1. That is correct, that's exactly my network look like, but here is weird thing, I've revert back the setup, I didn't see dockers IP in VZ router's DHCP lease as well, but I was able to use same NGINX proxy manager to reverse proxy some of my self-hosted services. Take look at your possible solutions basically command line:
$ docker network create -d macvlan \
--subnet=192.168.1.0/24 \
--gateway=192.168.1.1 \
-o parent=eth0 pub_net
very simlliar to create a custom proxynet right? Btw, yes I've follow SpaceInvaderone's youtube video from beginning of using unRAID, That's why I decided virtualized pfSense in the first place.

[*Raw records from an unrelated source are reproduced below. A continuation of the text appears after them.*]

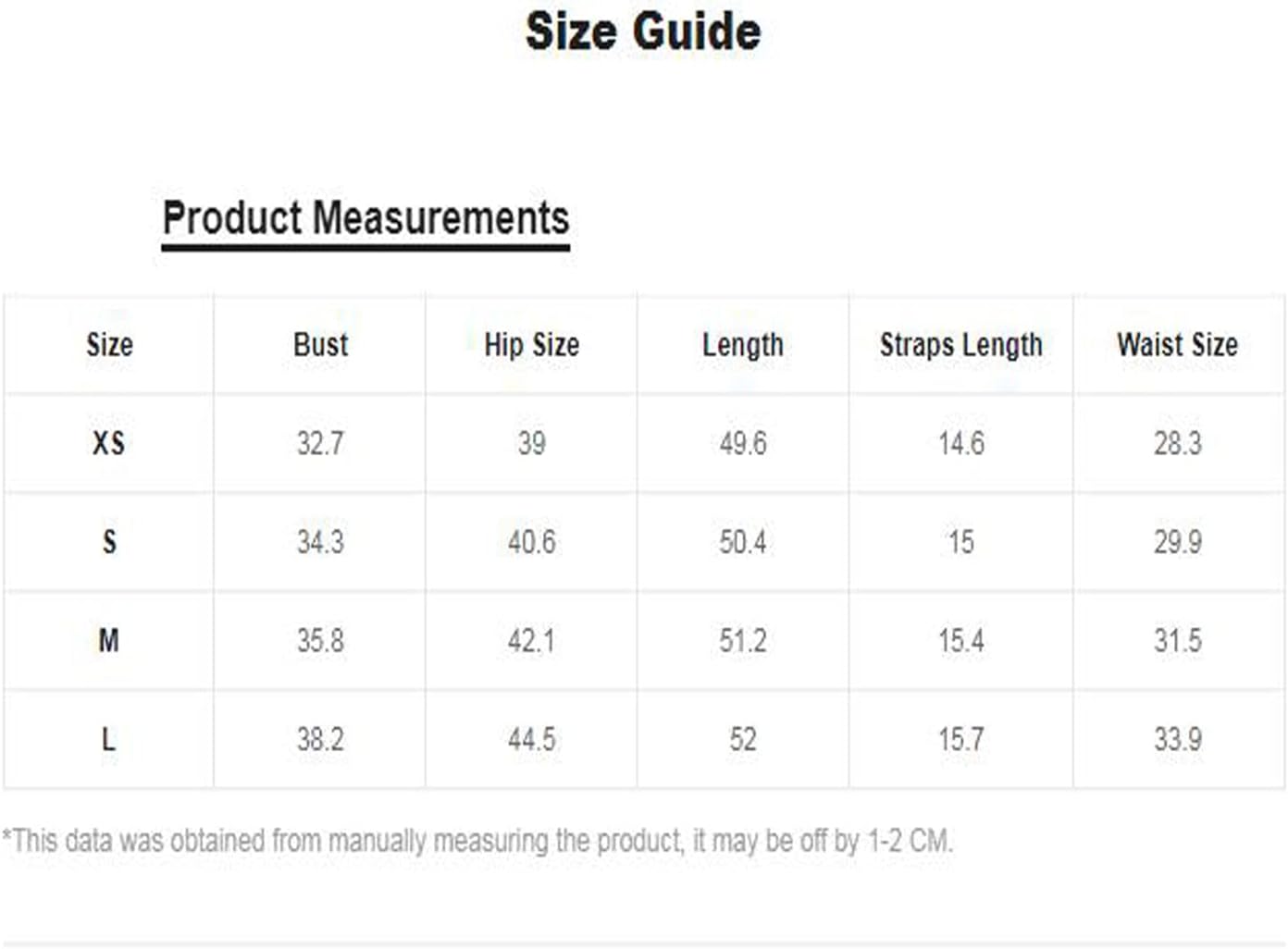Click the Size column header
Image resolution: width=1288 pixels, height=949 pixels.
(x=109, y=345)
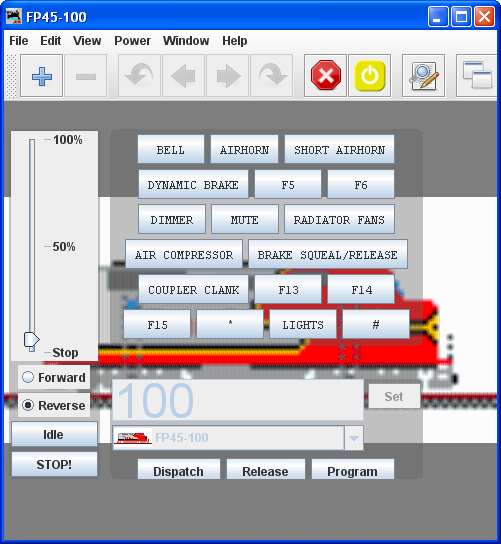Open the FP45-100 locomotive combo box
This screenshot has height=544, width=501.
[238, 438]
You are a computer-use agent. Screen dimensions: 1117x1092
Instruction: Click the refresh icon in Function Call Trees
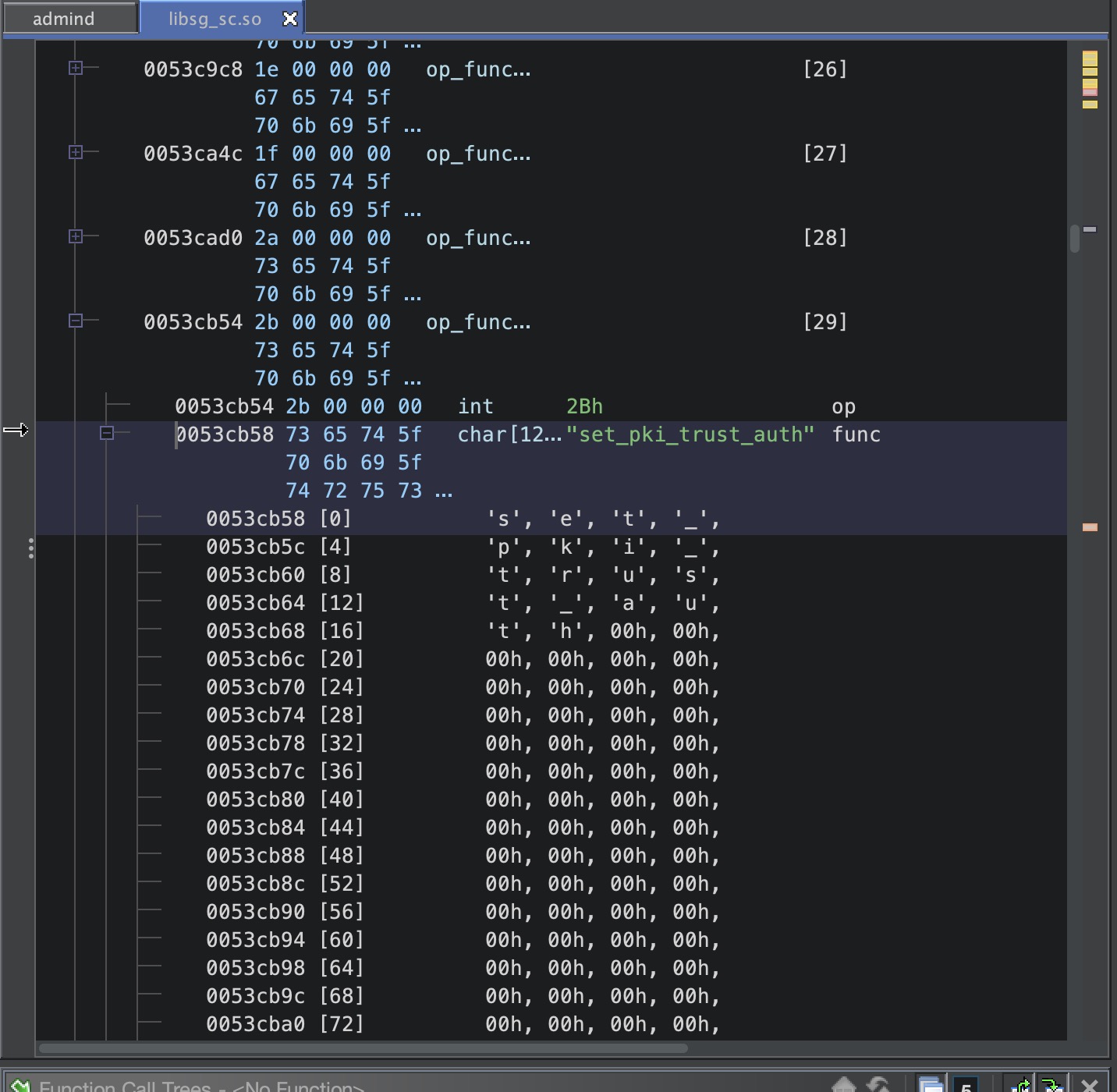[879, 1084]
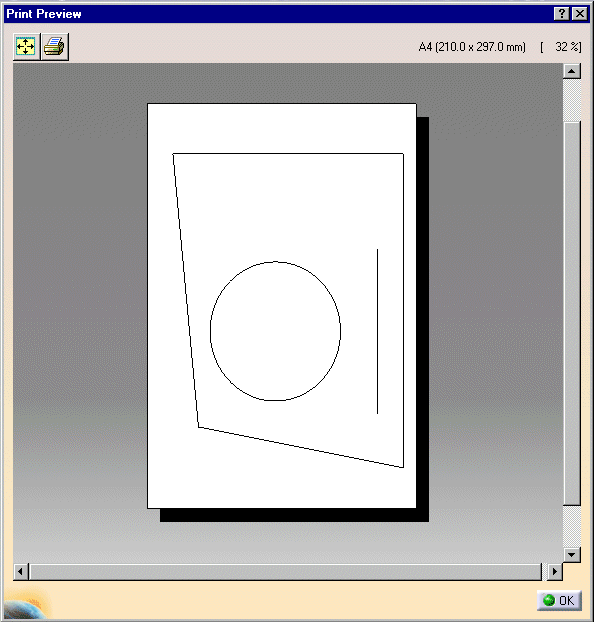Click the vertical scrollbar down arrow
Viewport: 594px width, 622px height.
571,554
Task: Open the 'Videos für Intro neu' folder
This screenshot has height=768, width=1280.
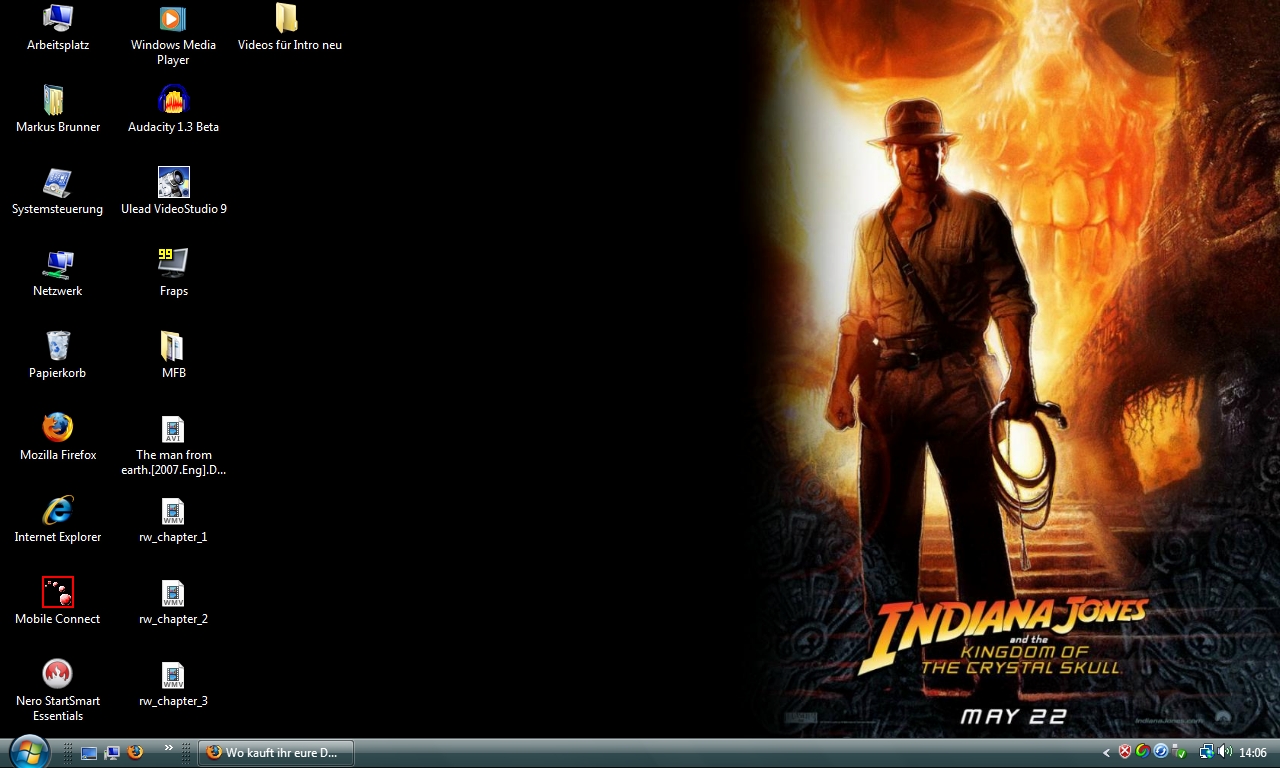Action: coord(287,18)
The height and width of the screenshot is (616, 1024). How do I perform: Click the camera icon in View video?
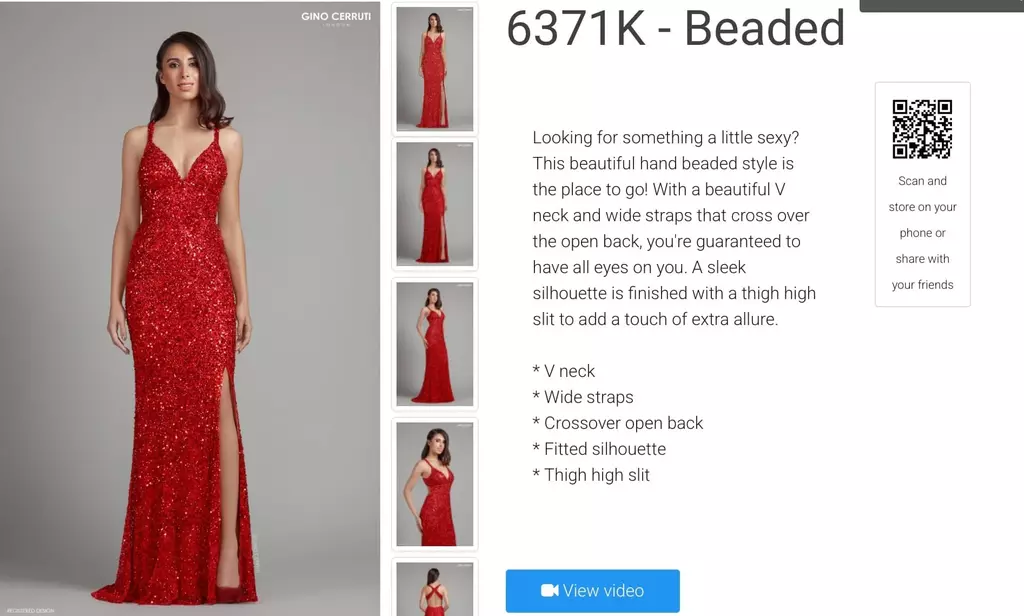click(x=549, y=591)
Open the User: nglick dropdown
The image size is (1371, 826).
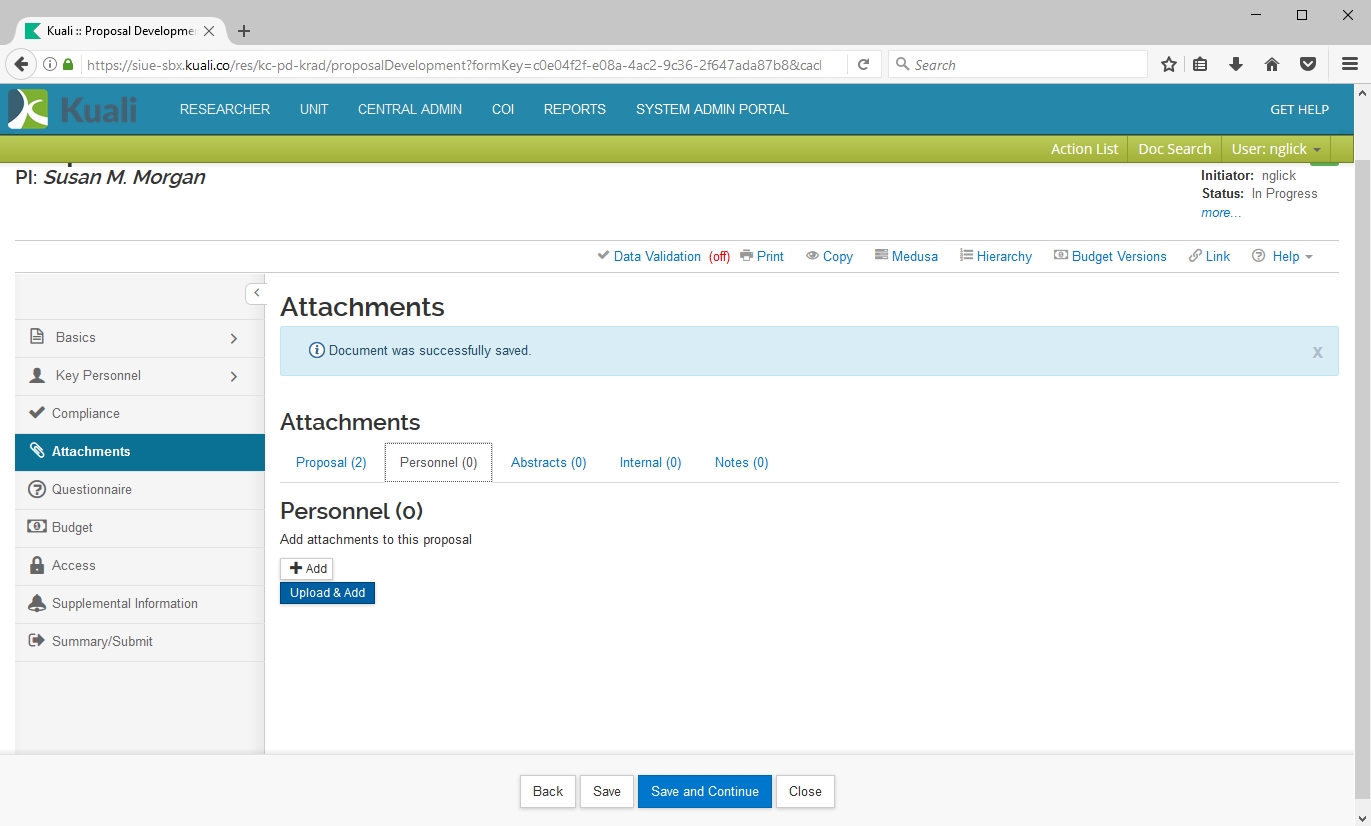coord(1276,149)
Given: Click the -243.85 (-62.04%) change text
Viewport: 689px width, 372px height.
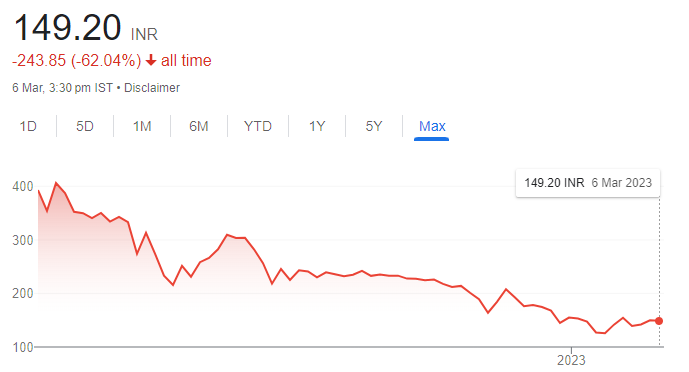Looking at the screenshot, I should [x=76, y=60].
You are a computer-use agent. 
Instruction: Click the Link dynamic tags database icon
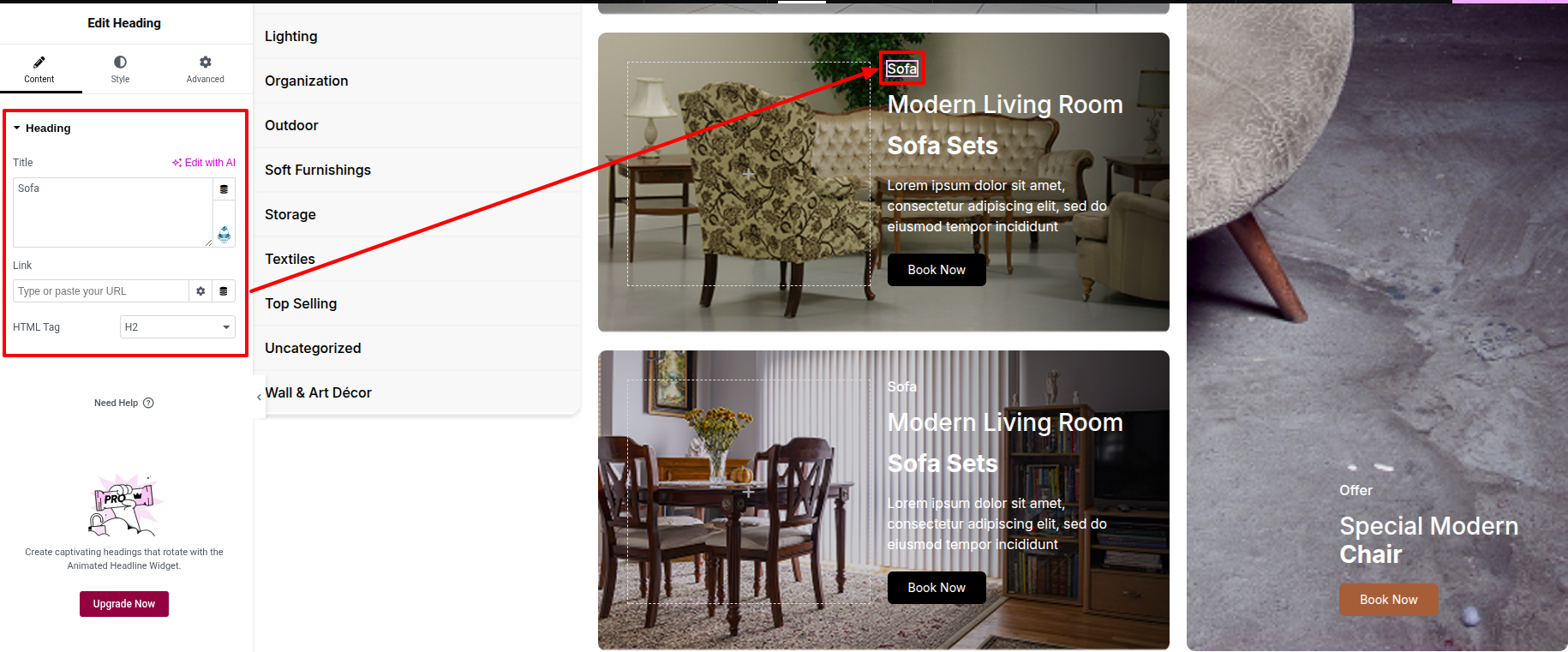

2. I have to break IMMOU Group using ACS override in order to break all of them in to separate groups. Follow SpaceInvaderone's video as well.
3. That's right, but for some reason I'm able to get it thru locally, but not external, I just cant identify if its docker(nextcloud, bitwarden) it self blocked by pfSense firewall can't get thru, or if its NGINX wasn't setup correctly to properly forward to right address, I'm able to issue a SSL certificate and already forward the right port for NGINX proxy manager. If I didn't forward the right port, I will not able to request a SSL from Let's Encrypt anyway, it will return back Internal error occur some like that.
Additional questions, Am I able to use LAN connect to WAN to work with pfSense? Instead of the really WAN cable from ONT? I would like to keep current network setup, and work with pfSense until I fully solve this issue.
Thank you very much for the help btw!